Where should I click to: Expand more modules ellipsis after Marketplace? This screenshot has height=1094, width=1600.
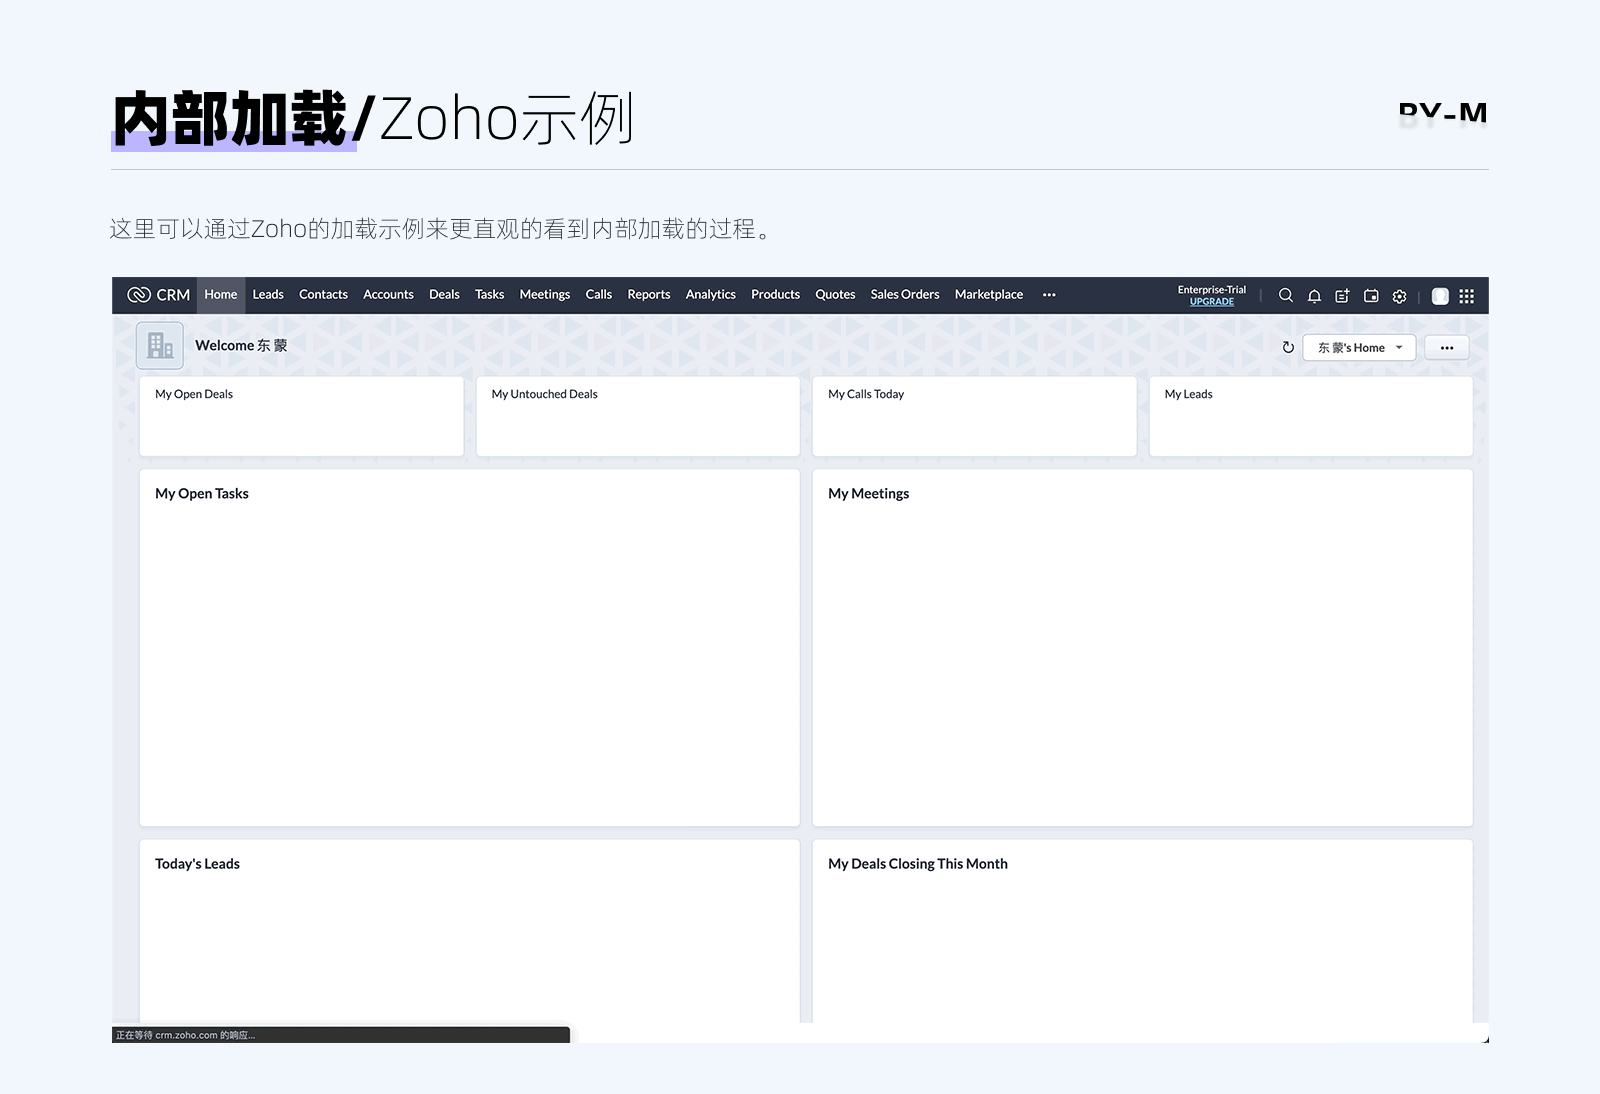pyautogui.click(x=1049, y=295)
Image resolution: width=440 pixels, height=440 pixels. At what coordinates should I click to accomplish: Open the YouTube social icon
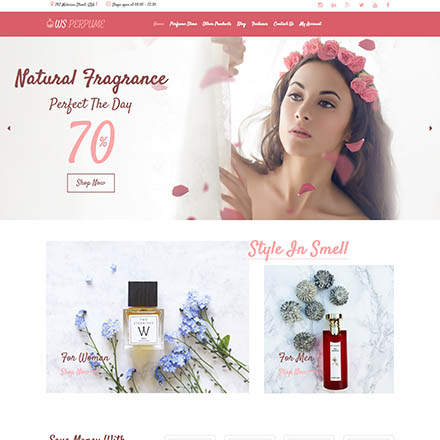point(375,5)
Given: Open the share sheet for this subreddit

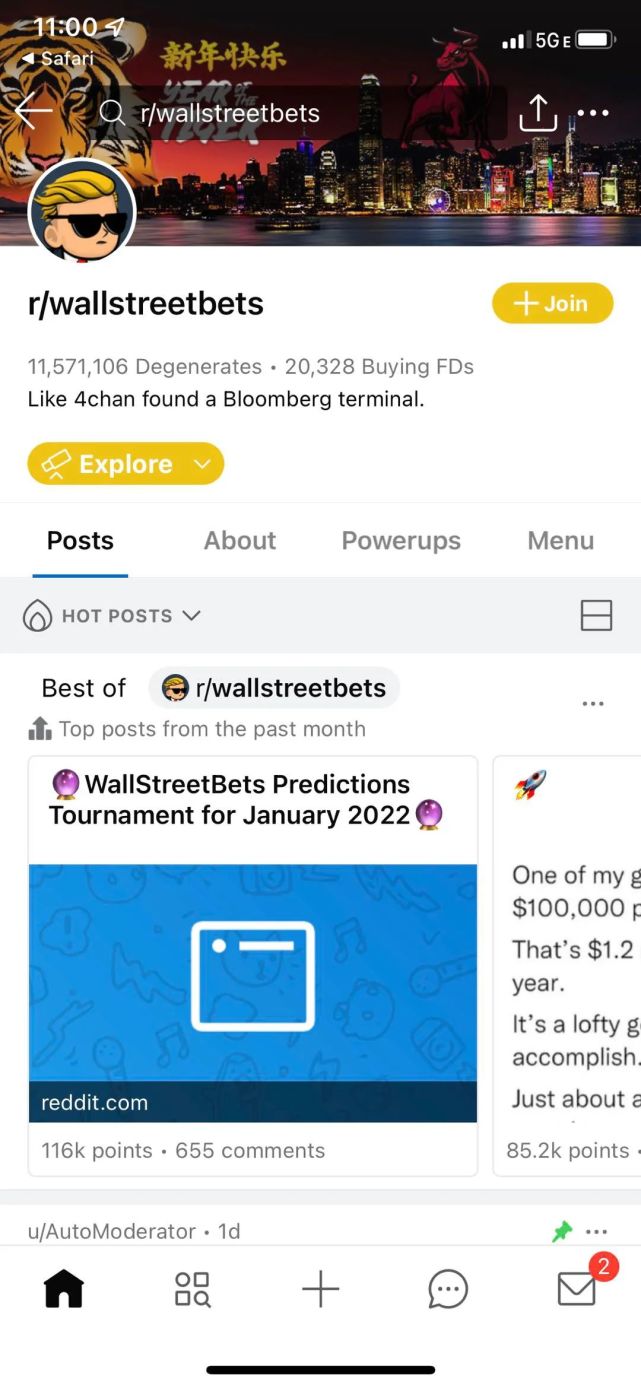Looking at the screenshot, I should [538, 113].
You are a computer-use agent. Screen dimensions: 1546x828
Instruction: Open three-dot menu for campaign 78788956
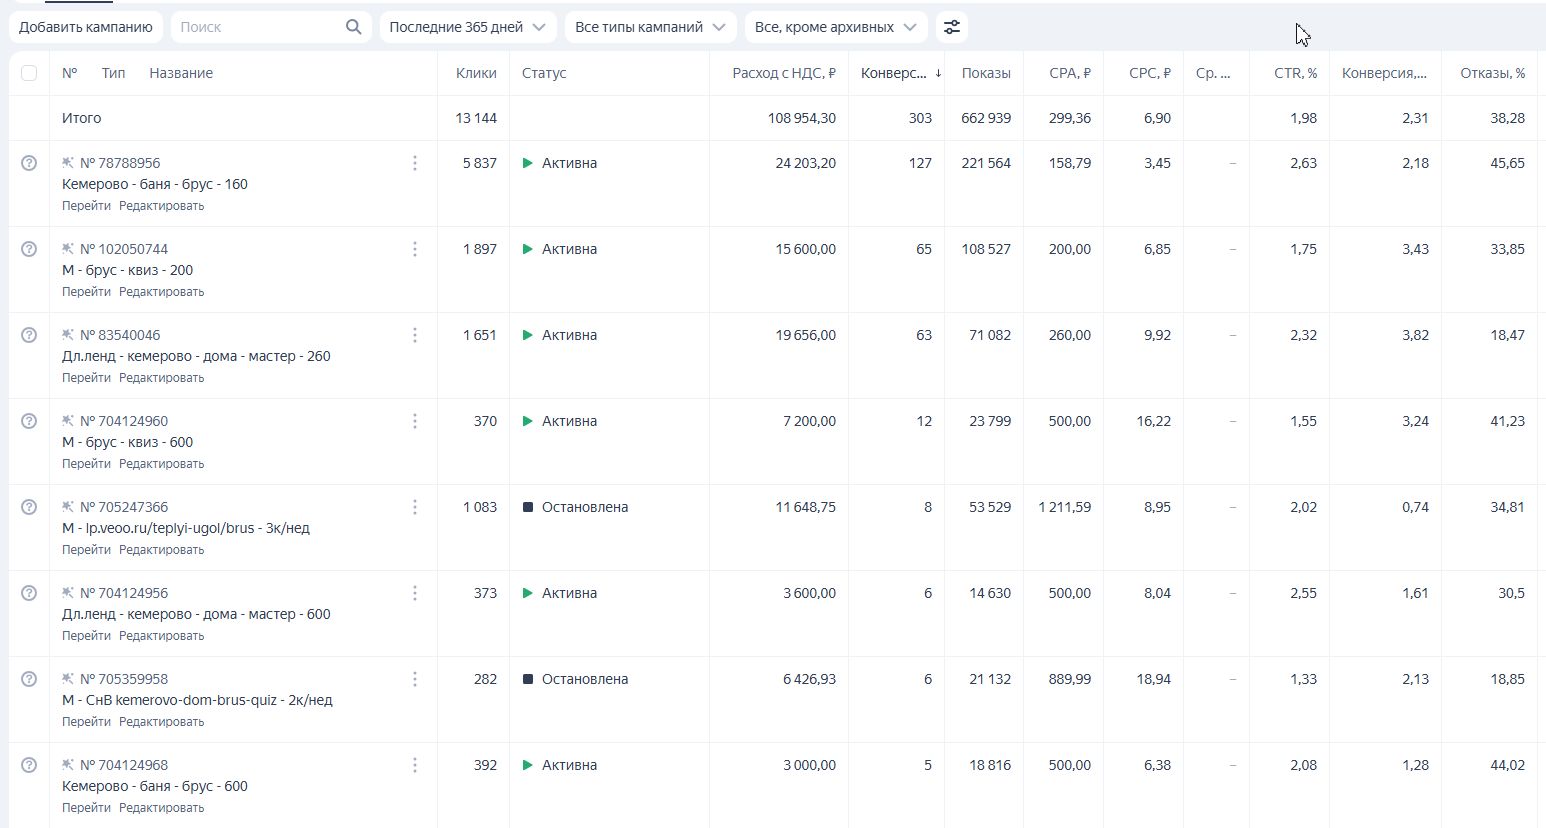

——

> _ASSIGNMENT_
Repeat the lines from the line containing "You are a computer-use" through the end of the material above exactly, with no pictures and nothing else.

> _THE COMPLETED TASK_
You are a computer-use agent. Screen dimensions: 1546x828
Instruction: Open three-dot menu for campaign 78788956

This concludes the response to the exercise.